The National Park will also have to pay the full costs of the appeal, with the amount to be submitted by applicant Damian Brown before an agreement is reached, the inspector ruled.
The application was refused in December 2020, after being considered at development management committee three times, with a site visit and ‘cooling off period’ invoked. It had been recommended for approval by planning officers.
The plan includes outline planning for 14 affordable units, full planning for upgrading the existing caravan park from 85 temporary pitches to 85 year round static caravans and full planning for a new sewage pumping station.

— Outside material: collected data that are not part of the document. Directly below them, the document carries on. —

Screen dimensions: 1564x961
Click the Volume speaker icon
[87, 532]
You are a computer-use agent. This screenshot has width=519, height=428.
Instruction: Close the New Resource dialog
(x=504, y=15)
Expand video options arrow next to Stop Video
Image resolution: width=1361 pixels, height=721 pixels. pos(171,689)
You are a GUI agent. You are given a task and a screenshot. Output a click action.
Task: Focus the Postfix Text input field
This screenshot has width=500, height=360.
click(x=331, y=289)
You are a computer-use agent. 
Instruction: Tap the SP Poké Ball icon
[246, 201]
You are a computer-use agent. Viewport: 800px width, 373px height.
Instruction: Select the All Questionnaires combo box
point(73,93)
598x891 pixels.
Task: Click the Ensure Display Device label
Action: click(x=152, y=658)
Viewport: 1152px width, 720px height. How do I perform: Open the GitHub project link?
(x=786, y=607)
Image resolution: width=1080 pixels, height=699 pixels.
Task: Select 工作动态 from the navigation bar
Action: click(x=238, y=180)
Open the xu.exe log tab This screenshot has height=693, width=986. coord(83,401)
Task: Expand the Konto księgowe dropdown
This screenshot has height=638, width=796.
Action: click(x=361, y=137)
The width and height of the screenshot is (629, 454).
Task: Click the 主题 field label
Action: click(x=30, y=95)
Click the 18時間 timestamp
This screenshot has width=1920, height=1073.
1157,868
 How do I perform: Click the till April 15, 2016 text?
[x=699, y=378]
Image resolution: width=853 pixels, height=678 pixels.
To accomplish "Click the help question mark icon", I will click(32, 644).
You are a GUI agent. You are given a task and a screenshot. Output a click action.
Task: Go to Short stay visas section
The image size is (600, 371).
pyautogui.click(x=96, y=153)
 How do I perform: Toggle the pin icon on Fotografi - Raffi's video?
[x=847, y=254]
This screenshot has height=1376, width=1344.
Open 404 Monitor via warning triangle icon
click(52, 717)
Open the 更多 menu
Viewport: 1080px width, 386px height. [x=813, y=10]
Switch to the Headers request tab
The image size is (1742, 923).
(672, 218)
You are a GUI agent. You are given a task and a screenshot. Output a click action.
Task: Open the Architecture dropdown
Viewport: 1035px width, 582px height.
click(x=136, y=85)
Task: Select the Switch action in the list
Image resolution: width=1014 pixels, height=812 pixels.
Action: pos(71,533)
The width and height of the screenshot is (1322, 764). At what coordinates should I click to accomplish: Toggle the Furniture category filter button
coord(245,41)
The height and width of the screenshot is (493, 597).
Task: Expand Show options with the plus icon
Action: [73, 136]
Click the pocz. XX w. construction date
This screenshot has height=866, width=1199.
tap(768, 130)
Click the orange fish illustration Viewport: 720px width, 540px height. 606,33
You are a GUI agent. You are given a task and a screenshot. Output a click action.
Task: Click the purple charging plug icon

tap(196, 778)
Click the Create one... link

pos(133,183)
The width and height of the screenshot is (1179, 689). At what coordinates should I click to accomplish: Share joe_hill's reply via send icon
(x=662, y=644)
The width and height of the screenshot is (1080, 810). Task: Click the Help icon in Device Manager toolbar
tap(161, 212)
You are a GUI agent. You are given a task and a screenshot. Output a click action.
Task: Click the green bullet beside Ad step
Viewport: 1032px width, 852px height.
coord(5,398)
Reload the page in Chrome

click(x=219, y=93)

A mix of two, three and four bedroom houses were planned along with a number of one and two bedroom bungalows, with car parking and gardens.
JP Tudor’s report states that the inspector was “not satisfied that reasonable planning grounds supported by evidence, or any other material considerations, have been presented to justify taking a decision contrary to the professional and technical advice given.”
It was concluded that the plan was not considered to compromise highway safety or adversely affect the character and appearance of the national park not would it harm the living conditions of neighbouring occupiers.
The appeal reports are due to be presented to development management committee on Wednesday, July 21.